F1 2019 é não apenas o mais completo de sua história, mas também um dos títulos de corrida mais interessantes e cheios de opções da geração. Isso, claro, até o ano que vem.
Um reflexo negativo do foco em conteúdo adicional é o conjunto visual de F1 2019. Em relação aos dois anteriores, houve pouca evolução e mesmo elementos problemáticos permanecem como antes, como os screen tearings ou a expressão de cera de engenheiros, mecânicos e líderes de escuderia. Você ainda verá algumas texturas carregando diante dos olhos, mas, pelo menos quando importa, tudo funciona: não existem quedas de fps durante as corridas.

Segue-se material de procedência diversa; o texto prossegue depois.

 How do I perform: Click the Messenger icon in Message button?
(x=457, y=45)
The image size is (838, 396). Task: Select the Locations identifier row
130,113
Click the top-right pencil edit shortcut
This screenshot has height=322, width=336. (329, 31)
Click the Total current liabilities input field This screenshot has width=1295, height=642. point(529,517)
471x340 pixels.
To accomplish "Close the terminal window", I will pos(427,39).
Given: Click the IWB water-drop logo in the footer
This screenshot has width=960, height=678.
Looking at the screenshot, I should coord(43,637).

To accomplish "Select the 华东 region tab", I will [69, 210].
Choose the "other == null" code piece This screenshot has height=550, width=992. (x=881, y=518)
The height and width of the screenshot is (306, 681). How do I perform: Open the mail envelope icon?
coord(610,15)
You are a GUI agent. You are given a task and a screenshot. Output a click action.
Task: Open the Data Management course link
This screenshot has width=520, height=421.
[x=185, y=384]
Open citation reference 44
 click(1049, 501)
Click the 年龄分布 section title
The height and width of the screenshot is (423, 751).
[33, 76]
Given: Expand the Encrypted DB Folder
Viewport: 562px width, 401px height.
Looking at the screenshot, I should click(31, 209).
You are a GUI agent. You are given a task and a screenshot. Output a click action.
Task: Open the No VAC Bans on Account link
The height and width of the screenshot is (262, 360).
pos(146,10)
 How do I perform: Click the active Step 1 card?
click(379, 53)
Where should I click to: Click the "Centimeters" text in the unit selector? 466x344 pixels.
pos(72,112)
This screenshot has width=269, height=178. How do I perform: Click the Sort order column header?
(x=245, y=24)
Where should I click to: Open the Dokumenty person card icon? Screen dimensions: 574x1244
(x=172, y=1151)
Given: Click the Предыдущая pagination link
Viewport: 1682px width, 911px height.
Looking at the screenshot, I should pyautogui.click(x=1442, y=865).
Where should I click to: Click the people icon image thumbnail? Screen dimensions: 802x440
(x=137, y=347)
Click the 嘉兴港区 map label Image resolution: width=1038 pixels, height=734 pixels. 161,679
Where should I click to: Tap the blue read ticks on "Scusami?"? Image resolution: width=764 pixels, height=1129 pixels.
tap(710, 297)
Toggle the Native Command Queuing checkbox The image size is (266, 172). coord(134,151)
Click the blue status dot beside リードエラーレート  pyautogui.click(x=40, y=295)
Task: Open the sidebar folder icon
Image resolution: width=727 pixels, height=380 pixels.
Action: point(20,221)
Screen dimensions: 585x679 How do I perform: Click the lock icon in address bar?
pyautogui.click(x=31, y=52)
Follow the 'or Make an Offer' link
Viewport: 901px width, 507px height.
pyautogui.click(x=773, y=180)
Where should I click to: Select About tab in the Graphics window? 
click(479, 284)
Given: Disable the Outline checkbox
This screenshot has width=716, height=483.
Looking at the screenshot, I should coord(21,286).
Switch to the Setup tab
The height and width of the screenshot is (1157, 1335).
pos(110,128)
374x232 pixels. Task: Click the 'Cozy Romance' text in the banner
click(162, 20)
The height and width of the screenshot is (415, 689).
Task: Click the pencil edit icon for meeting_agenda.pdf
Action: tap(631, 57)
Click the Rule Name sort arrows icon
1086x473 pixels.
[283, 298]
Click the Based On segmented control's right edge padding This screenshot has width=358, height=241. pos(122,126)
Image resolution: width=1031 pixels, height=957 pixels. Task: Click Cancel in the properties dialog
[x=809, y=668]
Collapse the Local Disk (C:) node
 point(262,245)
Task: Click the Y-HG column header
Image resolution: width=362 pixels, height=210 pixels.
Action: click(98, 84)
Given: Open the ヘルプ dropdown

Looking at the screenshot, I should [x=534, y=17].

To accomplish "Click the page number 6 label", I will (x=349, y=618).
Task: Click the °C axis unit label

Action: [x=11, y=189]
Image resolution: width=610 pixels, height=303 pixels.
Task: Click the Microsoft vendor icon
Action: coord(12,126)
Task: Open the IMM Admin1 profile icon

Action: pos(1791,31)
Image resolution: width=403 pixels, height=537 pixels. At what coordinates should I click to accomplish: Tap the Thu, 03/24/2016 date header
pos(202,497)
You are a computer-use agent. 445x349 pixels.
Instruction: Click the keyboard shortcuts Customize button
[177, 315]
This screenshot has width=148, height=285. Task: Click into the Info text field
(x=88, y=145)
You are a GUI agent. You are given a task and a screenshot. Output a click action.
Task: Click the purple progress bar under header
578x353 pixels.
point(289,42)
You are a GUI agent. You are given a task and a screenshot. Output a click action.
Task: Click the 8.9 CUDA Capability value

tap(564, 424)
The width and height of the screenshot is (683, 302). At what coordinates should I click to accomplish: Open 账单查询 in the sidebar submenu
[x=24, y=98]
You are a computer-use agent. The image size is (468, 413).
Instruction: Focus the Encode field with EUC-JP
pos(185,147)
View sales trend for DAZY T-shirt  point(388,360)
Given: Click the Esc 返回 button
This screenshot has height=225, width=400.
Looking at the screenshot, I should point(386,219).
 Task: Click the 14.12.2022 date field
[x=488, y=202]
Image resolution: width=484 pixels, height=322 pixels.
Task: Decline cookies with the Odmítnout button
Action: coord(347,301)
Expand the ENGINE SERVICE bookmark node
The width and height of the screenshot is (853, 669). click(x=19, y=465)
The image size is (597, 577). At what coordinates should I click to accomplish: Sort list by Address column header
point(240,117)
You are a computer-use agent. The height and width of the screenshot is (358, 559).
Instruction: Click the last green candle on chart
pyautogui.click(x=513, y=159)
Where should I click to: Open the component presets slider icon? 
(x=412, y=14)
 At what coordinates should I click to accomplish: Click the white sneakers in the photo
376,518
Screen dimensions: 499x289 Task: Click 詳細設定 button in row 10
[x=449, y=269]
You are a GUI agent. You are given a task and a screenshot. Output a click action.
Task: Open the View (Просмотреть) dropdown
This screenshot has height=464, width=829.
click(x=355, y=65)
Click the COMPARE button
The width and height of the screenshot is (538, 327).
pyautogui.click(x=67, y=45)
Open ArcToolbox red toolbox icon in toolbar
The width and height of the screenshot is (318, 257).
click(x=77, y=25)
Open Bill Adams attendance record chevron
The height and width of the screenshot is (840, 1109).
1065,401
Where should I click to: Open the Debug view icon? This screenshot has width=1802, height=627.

Olhando apenas uma imagem, ainda, fica difícil diferenciar a versão deste ano da do anterior, e isso se aplica também a momentos de comemoração ou pré-prova, também com animações reaproveitadas e repetitivas. A diferenciação aparece apenas nos detalhes dos carros, pilotos estreantes, mudanças de equipe ou capacetes. Como sempre falamos, a Codemasters atingiu uma base firme muito cedo e esse aspecto fica ainda mais claro em 2019: em suas raízes, o game deste ano é exatamente o mesmo do ano passado, mas com muitas adições.
Em um título dessa magnitude e com tal nível de simulação, temos aqui uma faca de dois gumes da qual, também, já falamos antes. Como balancear questões de tempo de desenvolvimento de novos recursos, afinamento de elementos dos anos anteriores, atender às vontades dos fãs e entregar tudo no prazo, de forma que o jogo não chegue apenas ao final da temporada, como acontecia no passado?
A resposta, para a Codemasters, parece ser de que alguém tem que ceder para que outros elementos possam brilhar. E em F1 2019, a companhia corre um risco: em seu âmago, temos, sim, um título anual muito semelhante ao visto no ano passado. As similaridades, entretanto, terminam quando se olha o cerne da coisa, pois, no restante, tudo está diferente.
A versão atual da franquia é não apenas a mais completa de sua história, mas também um dos títulos de corrida mais interessantes e cheios de opções da geração. E, como sempre, ainda há espaço para evolução e melhoria, algo que, novamente, nos faz terminar esta análise como tantas outras: F1 2019 é, sem dúvida, o melhor jogo que a Fórmula 1 já recebeu, pelo menos, até F1 2020. Mal podemos esperar por ele.
O jogo foi testado no PS4, em cópia cedida pela Deep Silver.